My laptop never came out of its case, and our earnest conversation, focused mostly on politics, was so seamless we acknowledged but otherwise ignored the interruption by each of our service reps when they approached to say, “[Mr. Brody][Mr. Nilsson], your car is ready.”
Since before the turn of the century, my conversations with Bill have always involved politics, in part because we’re both political junkies; in part because we share a very similar worldview.
As we sat there today across the table that would see no legal work by either of us, despite our previous plans, we had plenty to discuss in animated speech. After blowing past the latest violations of civic and political norms, we addressed underlying causes, which inevitably included . . . “history.”
Then Bill broached an over-arching remedy—one I too have espoused for decades.[1] In three words, the idea is “universal national service.” I noted the political hurdles to adoption of such a far-reaching program. Bill was more sanguine and suggested that the initiative would fly if promoted heavily and publicly in a bi-partisan way by elder statespersons of the two major political parties.
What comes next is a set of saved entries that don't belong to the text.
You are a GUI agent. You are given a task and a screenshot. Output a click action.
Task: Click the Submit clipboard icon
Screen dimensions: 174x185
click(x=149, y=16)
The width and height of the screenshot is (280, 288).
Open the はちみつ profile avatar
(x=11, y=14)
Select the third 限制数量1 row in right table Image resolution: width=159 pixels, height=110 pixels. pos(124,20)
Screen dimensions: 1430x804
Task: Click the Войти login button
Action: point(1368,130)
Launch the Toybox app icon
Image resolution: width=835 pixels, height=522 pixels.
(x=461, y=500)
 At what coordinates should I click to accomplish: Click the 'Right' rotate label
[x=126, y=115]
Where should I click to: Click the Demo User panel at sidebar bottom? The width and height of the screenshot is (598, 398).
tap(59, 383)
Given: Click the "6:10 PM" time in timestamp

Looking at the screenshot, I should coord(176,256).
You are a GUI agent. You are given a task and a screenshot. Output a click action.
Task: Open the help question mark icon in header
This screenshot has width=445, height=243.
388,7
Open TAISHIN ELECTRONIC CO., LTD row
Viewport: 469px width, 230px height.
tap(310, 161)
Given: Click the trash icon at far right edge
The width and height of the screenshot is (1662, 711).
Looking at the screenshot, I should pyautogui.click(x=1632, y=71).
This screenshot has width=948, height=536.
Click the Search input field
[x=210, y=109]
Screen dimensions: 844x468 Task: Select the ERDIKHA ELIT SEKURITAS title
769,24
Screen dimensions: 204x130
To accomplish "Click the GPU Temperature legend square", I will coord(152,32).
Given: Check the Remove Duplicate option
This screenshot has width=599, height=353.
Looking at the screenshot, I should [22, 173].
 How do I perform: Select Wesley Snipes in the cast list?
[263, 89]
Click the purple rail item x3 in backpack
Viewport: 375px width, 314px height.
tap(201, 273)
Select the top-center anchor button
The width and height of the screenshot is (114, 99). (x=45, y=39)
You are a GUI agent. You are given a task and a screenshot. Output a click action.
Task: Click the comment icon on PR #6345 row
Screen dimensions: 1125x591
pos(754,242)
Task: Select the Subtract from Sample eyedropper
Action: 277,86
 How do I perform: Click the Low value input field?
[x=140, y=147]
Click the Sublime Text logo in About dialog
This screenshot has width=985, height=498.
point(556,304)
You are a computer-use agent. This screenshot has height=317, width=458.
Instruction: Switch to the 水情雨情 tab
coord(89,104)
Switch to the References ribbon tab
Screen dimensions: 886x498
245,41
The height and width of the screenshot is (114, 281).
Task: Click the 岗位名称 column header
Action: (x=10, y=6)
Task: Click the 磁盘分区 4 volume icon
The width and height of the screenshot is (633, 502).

Before we could map out details, Bill’s phone rang with a call he had to take. I too had business to which I needed to attend. With that, we waved good-bye to each other, and I headed out of the “comfort zone” of customer waiting and into the high-energy space of the service management crew to search for my rep, “Brian.”
Soon I was behind the wheel of my car, navigating through the labyrinthine sprawl of Buerkle’s [Kar Kingdom] (my words) to the hustle and bustle of the outside world. My conversation with Bill had given me lots to ponder. If the explanation for our nation’s current political condition is elusively complex, the sure-fire remedy that Bill proposed and I enthusiastically embraced—universal national service—could well be practicable, however arduous. An outline began to form inside my thoughts. On my midday walk I’d add flesh to the bones, but first, some background . . . (Cont.)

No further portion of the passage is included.